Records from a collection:
===============

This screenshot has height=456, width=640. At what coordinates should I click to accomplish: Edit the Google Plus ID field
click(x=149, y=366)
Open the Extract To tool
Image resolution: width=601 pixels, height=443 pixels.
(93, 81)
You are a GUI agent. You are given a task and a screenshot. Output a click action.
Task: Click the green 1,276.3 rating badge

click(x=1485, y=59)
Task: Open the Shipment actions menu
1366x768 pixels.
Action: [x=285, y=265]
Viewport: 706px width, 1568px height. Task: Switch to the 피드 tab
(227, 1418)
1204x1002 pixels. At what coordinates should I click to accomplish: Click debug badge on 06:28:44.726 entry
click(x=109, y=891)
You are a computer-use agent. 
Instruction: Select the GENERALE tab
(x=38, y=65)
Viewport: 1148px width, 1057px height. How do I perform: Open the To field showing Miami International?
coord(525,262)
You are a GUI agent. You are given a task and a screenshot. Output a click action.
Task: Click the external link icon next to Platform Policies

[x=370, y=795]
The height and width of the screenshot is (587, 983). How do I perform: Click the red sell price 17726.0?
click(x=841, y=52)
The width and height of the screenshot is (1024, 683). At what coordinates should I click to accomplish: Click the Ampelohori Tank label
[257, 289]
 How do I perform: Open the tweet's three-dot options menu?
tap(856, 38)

===============

Problem statement:
I'd like all of the entries written out again exactly as they appear above.

Task response:
This screenshot has height=456, width=640. At what coordinates should I click to accomplish: Edit the Google Plus ID field
click(x=149, y=366)
Open the Extract To tool
Image resolution: width=601 pixels, height=443 pixels.
(93, 81)
You are a GUI agent. You are given a task and a screenshot. Output a click action.
Task: Click the green 1,276.3 rating badge

click(x=1485, y=59)
Task: Open the Shipment actions menu
1366x768 pixels.
Action: [x=285, y=265]
Viewport: 706px width, 1568px height. Task: Switch to the 피드 tab
(227, 1418)
1204x1002 pixels. At what coordinates should I click to accomplish: Click debug badge on 06:28:44.726 entry
click(x=109, y=891)
You are a computer-use agent. 
Instruction: Select the GENERALE tab
(x=38, y=65)
Viewport: 1148px width, 1057px height. How do I perform: Open the To field showing Miami International?
coord(525,262)
You are a GUI agent. You are given a task and a screenshot. Output a click action.
Task: Click the external link icon next to Platform Policies

[x=370, y=795]
The height and width of the screenshot is (587, 983). How do I perform: Click the red sell price 17726.0?
click(x=841, y=52)
The width and height of the screenshot is (1024, 683). At what coordinates should I click to accomplish: Click the Ampelohori Tank label
[257, 289]
 How do I perform: Open the tweet's three-dot options menu?
tap(856, 38)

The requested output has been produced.